**SELECTED PASSAGE**
And it would have prevented Wuk Lamat from jumping in and trying to upstage us during the final battle against robo-Sphene, which was eye-rollingly awful.

Zoraal Ja seeks to learn the Riddle of Steel.
There's one moment when Zoraal Ja wryly says "So much for the Resilient Son" and you know he said that at least two hundred times in his head for every time he says it out loud.
Because of that, we never learn how Zoraal Ja's stated motivation--conquer the world to make everyone hate violence so much that they will renounce war--lives up to his actual motivation to surpass his father, we're just left to infer it. It's not clear how much Sareel Ja contributes to Zoraal Ja's descent into villainry, because Zoraal Ja kills Sareel Ja before the latter can complete the betrayal that we the audience have been expecting. Wuk Lamat and Koana have no insight because they say that Zoraal Ja was always distant with them and never revealed what he was thinking. There's room in the patches to explore this, since journeying into Alexandria reveals that Zoraal Ja has a son, but as of the time of this writing, it's a big blank space.

**TASK LIST**
**1)** According to the passage on Zoraal Ja, why do Wuk Lamat and Koana have no insight into him?
**2)** Print the passage on Zoraal Ja from "And it would" up to and including "it out loud.".
Rely on the passage on Zoraal Ja alone.

(Lines of data)

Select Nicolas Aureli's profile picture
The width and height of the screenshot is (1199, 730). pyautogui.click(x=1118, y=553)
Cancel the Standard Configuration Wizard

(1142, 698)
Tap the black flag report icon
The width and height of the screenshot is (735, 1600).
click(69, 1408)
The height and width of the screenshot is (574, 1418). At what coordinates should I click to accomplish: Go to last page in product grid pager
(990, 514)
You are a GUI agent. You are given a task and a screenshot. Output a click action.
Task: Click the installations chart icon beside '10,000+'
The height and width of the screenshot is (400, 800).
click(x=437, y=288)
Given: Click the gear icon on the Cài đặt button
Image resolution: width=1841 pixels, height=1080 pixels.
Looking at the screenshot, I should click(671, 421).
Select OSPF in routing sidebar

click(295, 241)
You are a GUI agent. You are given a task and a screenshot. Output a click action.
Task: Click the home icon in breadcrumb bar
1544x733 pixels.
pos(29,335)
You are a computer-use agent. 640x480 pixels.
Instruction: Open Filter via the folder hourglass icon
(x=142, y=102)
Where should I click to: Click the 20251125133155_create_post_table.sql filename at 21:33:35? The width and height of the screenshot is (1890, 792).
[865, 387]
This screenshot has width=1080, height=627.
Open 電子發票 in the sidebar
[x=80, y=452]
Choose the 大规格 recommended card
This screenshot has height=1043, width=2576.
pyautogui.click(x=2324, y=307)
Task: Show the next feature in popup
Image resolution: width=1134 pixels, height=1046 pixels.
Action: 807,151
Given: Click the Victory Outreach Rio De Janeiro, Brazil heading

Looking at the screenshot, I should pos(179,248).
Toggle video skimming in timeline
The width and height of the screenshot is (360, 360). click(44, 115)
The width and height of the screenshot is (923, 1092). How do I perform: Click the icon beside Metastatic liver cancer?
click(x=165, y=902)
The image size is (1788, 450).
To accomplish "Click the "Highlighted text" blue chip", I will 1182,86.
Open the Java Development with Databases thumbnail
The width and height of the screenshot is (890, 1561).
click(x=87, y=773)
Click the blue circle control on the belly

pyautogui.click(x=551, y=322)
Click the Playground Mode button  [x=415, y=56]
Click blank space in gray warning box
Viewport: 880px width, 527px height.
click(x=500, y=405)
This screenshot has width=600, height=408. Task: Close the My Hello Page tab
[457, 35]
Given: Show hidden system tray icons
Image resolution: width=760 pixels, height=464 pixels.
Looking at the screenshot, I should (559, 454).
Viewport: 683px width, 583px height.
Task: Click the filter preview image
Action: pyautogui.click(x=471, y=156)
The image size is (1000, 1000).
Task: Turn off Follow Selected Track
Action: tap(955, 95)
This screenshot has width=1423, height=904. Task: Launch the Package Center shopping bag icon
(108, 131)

**SET OF ANSWERS**
**1)** They say Zoraal Ja was always distant with them and never revealed what he was thinking.

**2)**
And it would have prevented Wuk Lamat from jumping in and trying to upstage us during the final battle against robo-Sphene, which was eye-rollingly awful.

Zoraal Ja seeks to learn the Riddle of Steel.
There's one moment when Zoraal Ja wryly says "So much for the Resilient Son" and you know he said that at least two hundred times in his head for every time he says it out loud.